Bien sûr, il fallait publier ce roman autobiographique qui nous permet de mieux comprendre Camus, mais on regrette en même temps qu'il n'ait pu être achevé. L'hommage à sa mère, la recherche du père, ont donné naissance à de belles pages. On y note également la reconnaissance de l'écrivain envers l'école laïque qui a permis à l'enfant pauvre d'Alger d'aller vers la connaissance. Dans les annexes, deux lettres sont très touchantes : celle de Camus adressée le 17 novembre novembre 1957 à Louis Germain qui fut son instituteur et la longue lettre de celui-ci, écrite en avril 1959 à celui qu'il appelait encore son « cher petit ». Un tel respect de l'un pour l'autre, une si longue amitié, sont les signes d'une grande humanité de l'un et de l'autre.

UN SOUHAIT

7 novembre 2013. Pour rendre hommage à Albert Camus France 5 a programmé une émission spéciale. Parmi les invités  figure Catherine Camus, sa fille. Celle-ci avait sans doute beaucoup de choses intéressantes à dire sur son père mais on ne lui donna pas souvent la parole. Les autres – des spécialistes – se livrèrent à de longs bavardages.

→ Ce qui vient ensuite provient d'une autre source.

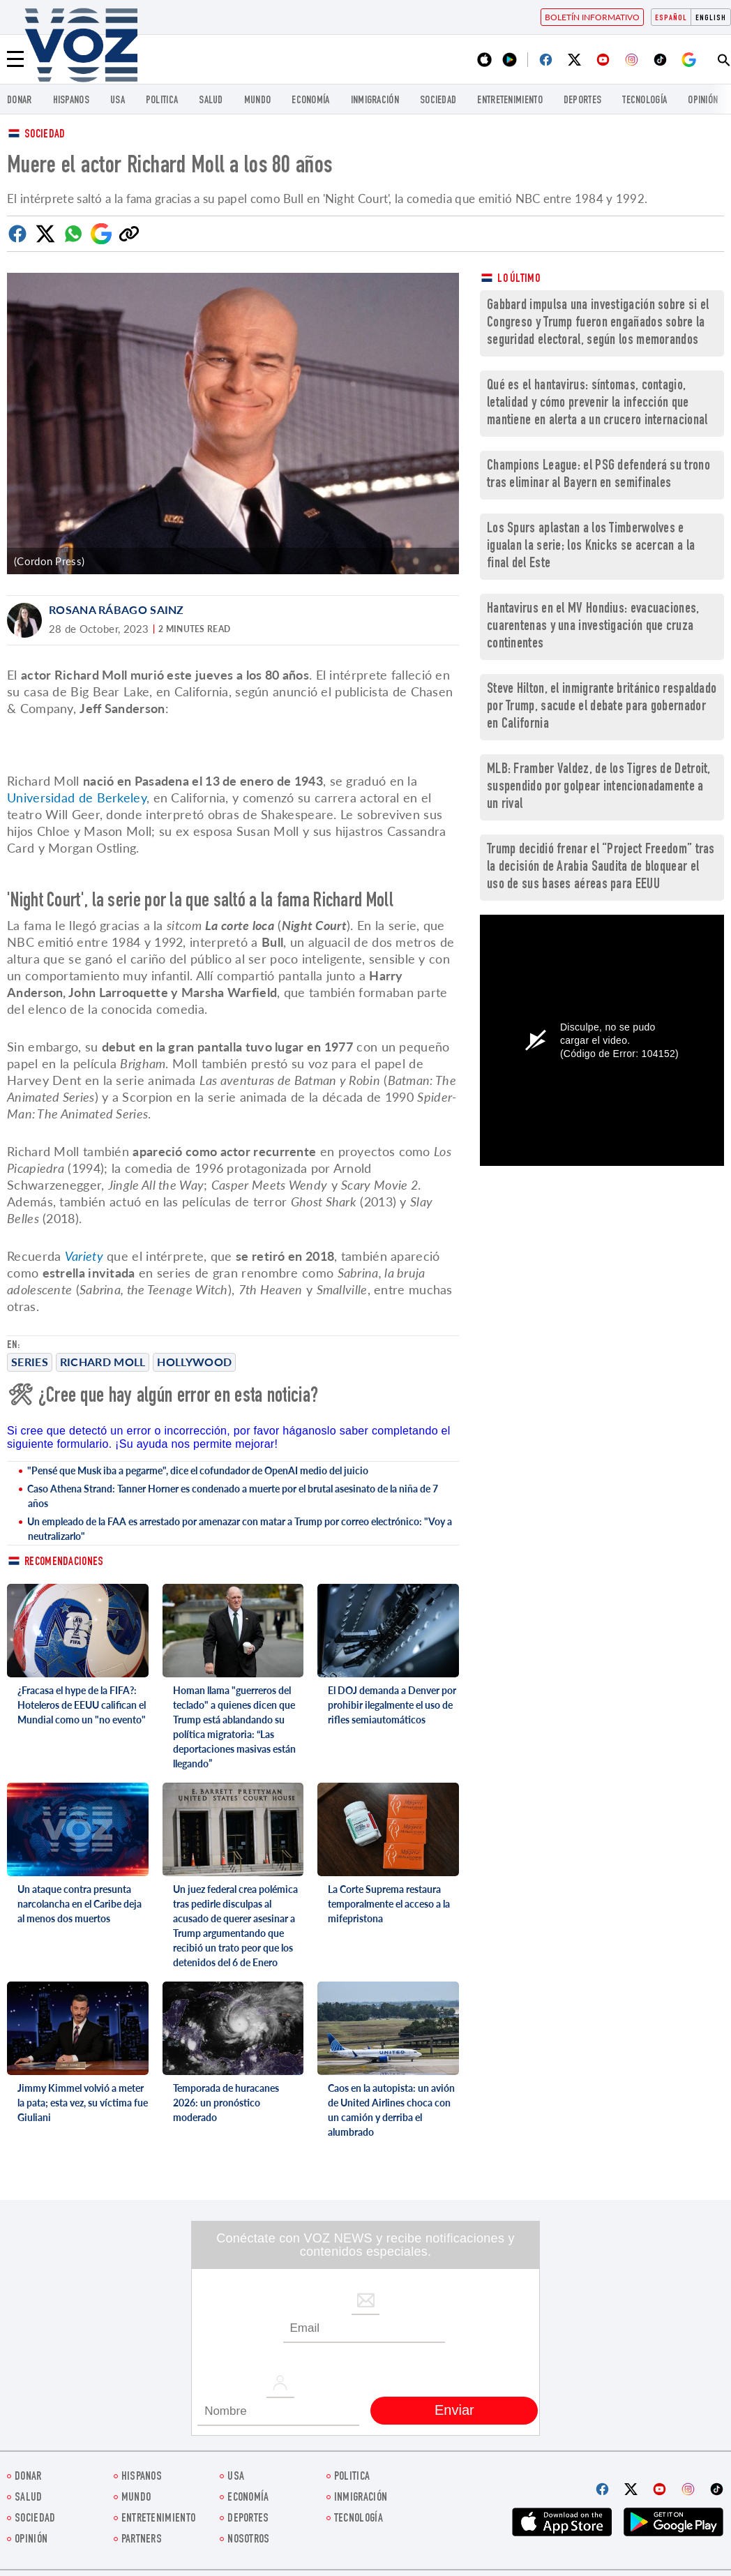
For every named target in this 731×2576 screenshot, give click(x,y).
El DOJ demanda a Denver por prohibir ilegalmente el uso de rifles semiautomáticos (392, 1704)
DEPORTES (582, 101)
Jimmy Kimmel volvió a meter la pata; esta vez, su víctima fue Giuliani (82, 2102)
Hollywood (194, 1361)
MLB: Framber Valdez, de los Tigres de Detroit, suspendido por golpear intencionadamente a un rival (599, 787)
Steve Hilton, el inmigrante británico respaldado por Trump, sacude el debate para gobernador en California (601, 707)
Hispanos (71, 101)
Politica (162, 101)
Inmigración (375, 101)
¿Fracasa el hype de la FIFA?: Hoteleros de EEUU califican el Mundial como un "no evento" (81, 1704)
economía (310, 101)
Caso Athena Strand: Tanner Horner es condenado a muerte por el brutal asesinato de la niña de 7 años (232, 1496)
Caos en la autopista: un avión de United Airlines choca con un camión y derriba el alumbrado (391, 2110)
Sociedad (438, 101)
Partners (141, 2540)
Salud (211, 101)
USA (117, 101)
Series (29, 1361)
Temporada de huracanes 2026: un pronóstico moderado (226, 2102)
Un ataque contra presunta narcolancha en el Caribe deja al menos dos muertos (79, 1903)
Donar (19, 101)
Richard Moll (103, 1361)
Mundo (257, 101)
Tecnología (644, 101)
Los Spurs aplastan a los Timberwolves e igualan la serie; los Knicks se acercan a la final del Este (591, 546)
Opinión (703, 101)
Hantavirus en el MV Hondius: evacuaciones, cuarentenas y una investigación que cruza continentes (593, 627)
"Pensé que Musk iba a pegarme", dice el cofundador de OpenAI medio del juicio (197, 1470)
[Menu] (15, 59)
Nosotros (248, 2540)
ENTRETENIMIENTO (510, 101)
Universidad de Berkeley (76, 797)
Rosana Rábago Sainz (116, 609)
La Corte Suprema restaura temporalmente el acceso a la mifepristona (389, 1903)
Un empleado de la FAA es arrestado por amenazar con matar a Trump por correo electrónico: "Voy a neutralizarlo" (239, 1528)
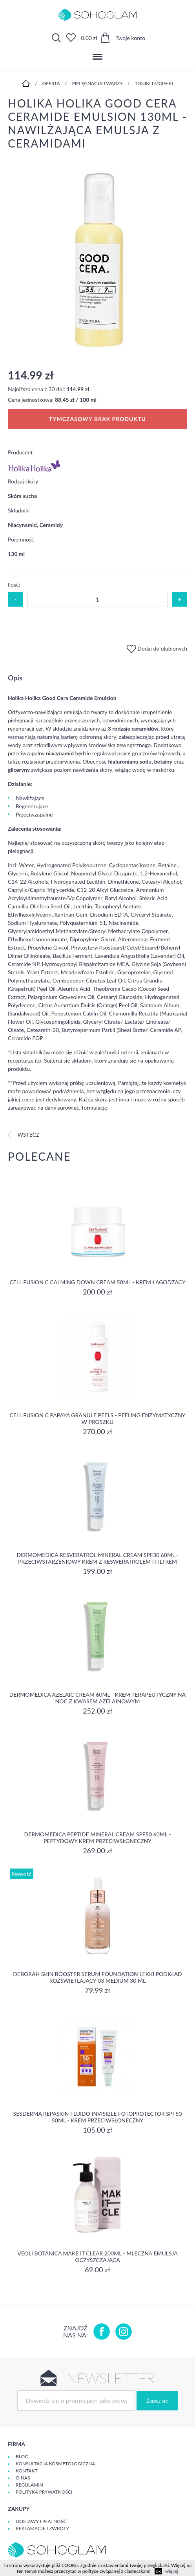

Quel était le but de cette émission ?
Donner l'envie de lire Camus ? Faire comprendre sa modernité ? Ces objectifs ne furent pas atteints.
En regardant cette émission, je pensais aux jeunes d'aujourd'hui, la plupart désorientés par un monde qui ne tourne pas rond. La lecture d'Albert Camus leur serait si utile !
Mais pour cela, il faudrait que la télé ait une autre approche de la culture ou / et qu'il y ait beaucoup d'enseignants à l'image de Louis Germain.